© Adolphe Biarent, Mémorial réalisé par Alphonse Darville (1948). Hall d’entrée du Conservatoire de musique de Charleroi © Photo Paul Delforge – Institut Destrée

Biarent Adolphe

Culture, Musique

Frasnes-lez-Gosselies (Les Bons Villers) 10 ou 16/10/1871, Mont-sur-Marchienne 04/02/1916

Compositeur, chef d’orchestre, violoncelliste et professeur de musique, Adolphe Biarent a joui d’une solide réputation dans les premières années du XXsiècle, tout auréolé de la prestigieuse récompense du « Premier Prix de Rome » 1901. Romantique et tourmenté, silencieux et rêveur, ce disciple de César Franck a laissé un bagage musical relativement abondant, où se remarque sa constante fidélité à l’idéal de sa jeunesse. Ses œuvres « illustrent l’expression d’un compositeur de tempérament, d’un inspiré – submergé parfois par les dernières vagues du romantisme – dont la science musicale mérite de le classer à un rang très honorable », Michel Stockhem affirmant qu’Adolphe Biarent « eût pu être un second César Franck ».
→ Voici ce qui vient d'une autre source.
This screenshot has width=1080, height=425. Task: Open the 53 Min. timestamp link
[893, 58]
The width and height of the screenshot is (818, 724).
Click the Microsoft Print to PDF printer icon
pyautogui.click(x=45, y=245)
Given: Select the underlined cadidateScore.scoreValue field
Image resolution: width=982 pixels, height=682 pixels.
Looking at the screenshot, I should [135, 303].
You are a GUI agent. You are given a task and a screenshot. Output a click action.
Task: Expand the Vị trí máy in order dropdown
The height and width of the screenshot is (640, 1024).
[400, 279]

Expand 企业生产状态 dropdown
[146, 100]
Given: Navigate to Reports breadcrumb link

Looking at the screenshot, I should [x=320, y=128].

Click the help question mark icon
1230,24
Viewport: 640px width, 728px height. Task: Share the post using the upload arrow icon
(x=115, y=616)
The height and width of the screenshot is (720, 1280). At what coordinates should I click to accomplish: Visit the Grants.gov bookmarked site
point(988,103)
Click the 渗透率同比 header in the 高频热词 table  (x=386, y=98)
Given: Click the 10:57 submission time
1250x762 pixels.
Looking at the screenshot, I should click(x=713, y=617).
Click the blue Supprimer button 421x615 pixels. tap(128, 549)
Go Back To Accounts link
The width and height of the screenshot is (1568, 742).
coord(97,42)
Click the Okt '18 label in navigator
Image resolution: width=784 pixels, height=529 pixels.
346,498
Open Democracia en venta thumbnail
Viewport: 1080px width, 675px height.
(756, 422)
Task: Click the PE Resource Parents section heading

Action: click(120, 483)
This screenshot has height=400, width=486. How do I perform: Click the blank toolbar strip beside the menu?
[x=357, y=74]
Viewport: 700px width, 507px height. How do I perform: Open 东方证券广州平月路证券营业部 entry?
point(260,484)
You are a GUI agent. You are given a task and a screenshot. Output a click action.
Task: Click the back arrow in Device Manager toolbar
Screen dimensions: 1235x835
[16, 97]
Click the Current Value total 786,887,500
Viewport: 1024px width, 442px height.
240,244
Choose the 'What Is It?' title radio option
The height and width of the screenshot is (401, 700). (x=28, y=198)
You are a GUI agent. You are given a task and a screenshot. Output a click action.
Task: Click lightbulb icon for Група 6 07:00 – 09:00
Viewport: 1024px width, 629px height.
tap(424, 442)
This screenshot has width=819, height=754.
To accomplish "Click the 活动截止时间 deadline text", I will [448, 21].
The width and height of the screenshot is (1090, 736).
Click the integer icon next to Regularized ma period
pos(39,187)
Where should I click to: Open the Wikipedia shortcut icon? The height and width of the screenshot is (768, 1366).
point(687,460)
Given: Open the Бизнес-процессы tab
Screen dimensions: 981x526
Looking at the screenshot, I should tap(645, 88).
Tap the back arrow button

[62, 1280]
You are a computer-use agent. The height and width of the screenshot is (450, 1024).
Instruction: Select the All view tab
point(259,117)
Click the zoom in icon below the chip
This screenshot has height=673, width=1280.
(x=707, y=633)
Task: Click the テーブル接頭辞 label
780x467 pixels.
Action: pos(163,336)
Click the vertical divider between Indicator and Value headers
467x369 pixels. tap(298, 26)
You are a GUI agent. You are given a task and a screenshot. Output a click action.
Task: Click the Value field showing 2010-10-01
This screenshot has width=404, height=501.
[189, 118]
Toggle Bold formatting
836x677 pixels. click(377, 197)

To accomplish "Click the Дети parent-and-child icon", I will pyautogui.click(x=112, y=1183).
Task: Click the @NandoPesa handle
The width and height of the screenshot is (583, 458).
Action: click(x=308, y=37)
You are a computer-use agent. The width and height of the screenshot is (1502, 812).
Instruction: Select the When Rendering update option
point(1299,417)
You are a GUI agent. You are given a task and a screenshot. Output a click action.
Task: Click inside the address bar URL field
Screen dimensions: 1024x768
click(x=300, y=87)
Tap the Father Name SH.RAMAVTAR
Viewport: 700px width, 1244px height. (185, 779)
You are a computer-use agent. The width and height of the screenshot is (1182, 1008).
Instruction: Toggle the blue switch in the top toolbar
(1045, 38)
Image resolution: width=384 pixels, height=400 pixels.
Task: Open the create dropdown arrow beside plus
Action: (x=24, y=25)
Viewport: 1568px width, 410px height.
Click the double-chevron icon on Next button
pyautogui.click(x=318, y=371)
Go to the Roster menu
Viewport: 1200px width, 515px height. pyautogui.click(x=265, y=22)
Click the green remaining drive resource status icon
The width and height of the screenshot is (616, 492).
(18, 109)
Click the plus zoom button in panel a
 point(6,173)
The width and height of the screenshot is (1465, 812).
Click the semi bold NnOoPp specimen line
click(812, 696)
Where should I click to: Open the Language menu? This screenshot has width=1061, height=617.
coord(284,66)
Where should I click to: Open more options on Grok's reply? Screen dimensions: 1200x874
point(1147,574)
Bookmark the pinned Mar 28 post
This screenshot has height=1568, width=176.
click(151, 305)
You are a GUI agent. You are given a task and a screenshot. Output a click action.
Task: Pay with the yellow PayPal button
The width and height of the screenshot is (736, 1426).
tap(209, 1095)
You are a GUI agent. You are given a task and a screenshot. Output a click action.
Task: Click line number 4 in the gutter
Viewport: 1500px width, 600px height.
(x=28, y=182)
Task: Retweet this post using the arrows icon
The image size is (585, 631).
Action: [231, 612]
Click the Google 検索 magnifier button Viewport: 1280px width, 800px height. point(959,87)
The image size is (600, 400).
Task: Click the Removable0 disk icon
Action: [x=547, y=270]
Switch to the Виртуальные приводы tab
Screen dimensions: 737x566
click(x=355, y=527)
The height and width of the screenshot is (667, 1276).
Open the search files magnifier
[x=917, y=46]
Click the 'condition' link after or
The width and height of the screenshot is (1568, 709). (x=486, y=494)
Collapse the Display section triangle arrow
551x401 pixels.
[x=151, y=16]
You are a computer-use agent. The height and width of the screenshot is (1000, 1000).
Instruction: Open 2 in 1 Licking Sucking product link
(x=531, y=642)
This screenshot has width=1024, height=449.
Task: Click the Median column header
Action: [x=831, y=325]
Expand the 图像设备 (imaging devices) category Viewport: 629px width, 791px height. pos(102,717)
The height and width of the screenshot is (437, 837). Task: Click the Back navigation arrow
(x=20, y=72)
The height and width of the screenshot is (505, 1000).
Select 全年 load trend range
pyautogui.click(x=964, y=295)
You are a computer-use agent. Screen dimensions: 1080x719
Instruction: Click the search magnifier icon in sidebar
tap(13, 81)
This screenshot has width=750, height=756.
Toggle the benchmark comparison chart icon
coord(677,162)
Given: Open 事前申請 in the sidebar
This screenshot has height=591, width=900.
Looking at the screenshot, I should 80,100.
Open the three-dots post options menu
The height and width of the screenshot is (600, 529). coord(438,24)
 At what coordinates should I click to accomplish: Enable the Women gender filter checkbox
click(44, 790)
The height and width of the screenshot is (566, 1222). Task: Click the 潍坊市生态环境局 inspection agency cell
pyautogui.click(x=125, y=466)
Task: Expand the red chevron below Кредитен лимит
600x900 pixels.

Sixième d’une famille de huit enfants, très tôt remarqué dans les sociétés musicales du pays de Charleroi où il joue avec son père, Adolphe Biarent jouit de prédispositions musicales qui incitent ses premiers formateurs à l’encourager à fréquenter le Conservatoire de Bruxelles (1888). Il y remporte de nombreux prix, avant de terminer sa formation à Gand, à nouveau avec un Premier prix, celui de contrepoint et de fugue. Dans les années 1894-1901, Biarent compose une dizaine de pièces musicales originales : symphonies, fantaisies et mélodies. Quant à son « quotidien », il lui est assuré depuis sa nomination comme professeur à l’Académie de musique de Charleroi, en mars 1897.

Chargé du « cours moyen » de solfège (1897-1902), il est nommé professeur d’un cours supérieur créé à son intention à l’Académie de Musique de Charleroi ; il est le titulaire des cours d’harmonie, de fugue et de contrepoint (janvier 1902-1906). Il y sera encore responsable du cours de musique de chambre dès l’été 1906 et de la classe d’orchestre (décembre 1906), contribuant à faire de l’Académie de Musique une institution qui compte sur la place de Charleroi et en Wallonie. Le professeur Biarent est fort apprécié par ses jeunes élèves, parmi lesquels se révèleront de brillants talents comme Fernand Quinet.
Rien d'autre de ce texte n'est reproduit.